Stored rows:

┄┄┄┄┄┄

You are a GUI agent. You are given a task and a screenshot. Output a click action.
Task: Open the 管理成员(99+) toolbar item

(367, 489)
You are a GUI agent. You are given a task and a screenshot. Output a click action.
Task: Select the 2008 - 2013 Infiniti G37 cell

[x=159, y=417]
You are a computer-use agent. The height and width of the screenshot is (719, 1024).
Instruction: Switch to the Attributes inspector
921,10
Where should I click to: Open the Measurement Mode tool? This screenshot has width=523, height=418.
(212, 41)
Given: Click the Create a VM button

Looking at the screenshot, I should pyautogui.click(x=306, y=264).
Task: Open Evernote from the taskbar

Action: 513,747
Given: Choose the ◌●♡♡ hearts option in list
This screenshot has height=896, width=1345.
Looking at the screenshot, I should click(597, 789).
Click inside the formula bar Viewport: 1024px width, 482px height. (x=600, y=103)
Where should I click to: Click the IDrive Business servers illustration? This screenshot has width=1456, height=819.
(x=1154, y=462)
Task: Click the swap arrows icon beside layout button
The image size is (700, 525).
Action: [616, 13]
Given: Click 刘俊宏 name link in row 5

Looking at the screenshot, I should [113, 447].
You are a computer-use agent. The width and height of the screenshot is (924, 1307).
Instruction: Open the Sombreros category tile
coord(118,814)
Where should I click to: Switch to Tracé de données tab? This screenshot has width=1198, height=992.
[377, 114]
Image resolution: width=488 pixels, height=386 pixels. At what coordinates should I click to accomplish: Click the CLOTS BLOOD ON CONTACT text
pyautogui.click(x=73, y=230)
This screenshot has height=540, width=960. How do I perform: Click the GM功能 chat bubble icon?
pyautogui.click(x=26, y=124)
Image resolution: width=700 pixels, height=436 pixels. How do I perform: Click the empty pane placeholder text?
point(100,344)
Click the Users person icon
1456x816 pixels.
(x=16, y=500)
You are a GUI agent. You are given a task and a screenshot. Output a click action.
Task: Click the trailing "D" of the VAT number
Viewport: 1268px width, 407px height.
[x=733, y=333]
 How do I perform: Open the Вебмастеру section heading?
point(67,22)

┄┄┄┄┄┄

Rewrite every line of the rows above as a JSON list of strings, one string per line, skipping blank lines.

[
  "You are a GUI agent. You are given a task and a screenshot. Output a click action.",
  "Task: Open the 管理成员(99+) toolbar item",
  "(367, 489)",
  "You are a GUI agent. You are given a task and a screenshot. Output a click action.",
  "Task: Select the 2008 - 2013 Infiniti G37 cell",
  "[x=159, y=417]",
  "You are a computer-use agent. The height and width of the screenshot is (719, 1024).",
  "Instruction: Switch to the Attributes inspector",
  "921,10",
  "Where should I click to: Open the Measurement Mode tool? This screenshot has width=523, height=418.",
  "(212, 41)",
  "Given: Click the Create a VM button",
  "Looking at the screenshot, I should pyautogui.click(x=306, y=264).",
  "Task: Open Evernote from the taskbar",
  "Action: 513,747",
  "Given: Choose the ◌●♡♡ hearts option in list",
  "This screenshot has height=896, width=1345.",
  "Looking at the screenshot, I should click(597, 789).",
  "Click inside the formula bar Viewport: 1024px width, 482px height. (x=600, y=103)",
  "Where should I click to: Click the IDrive Business servers illustration? This screenshot has width=1456, height=819.",
  "(x=1154, y=462)",
  "Task: Click the swap arrows icon beside layout button",
  "The image size is (700, 525).",
  "Action: [616, 13]",
  "Given: Click 刘俊宏 name link in row 5",
  "Looking at the screenshot, I should [113, 447].",
  "You are a computer-use agent. The width and height of the screenshot is (924, 1307).",
  "Instruction: Open the Sombreros category tile",
  "coord(118,814)",
  "Where should I click to: Switch to Tracé de données tab? This screenshot has width=1198, height=992.",
  "[377, 114]",
  "Image resolution: width=488 pixels, height=386 pixels. At what coordinates should I click to accomplish: Click the CLOTS BLOOD ON CONTACT text",
  "pyautogui.click(x=73, y=230)",
  "This screenshot has height=540, width=960. How do I perform: Click the GM功能 chat bubble icon?",
  "pyautogui.click(x=26, y=124)",
  "Image resolution: width=700 pixels, height=436 pixels. How do I perform: Click the empty pane placeholder text?",
  "point(100,344)",
  "Click the Users person icon",
  "1456x816 pixels.",
  "(x=16, y=500)",
  "You are a GUI agent. You are given a task and a screenshot. Output a click action.",
  "Task: Click the trailing \"D\" of the VAT number",
  "Viewport: 1268px width, 407px height.",
  "[x=733, y=333]",
  " How do I perform: Open the Вебмастеру section heading?",
  "point(67,22)"
]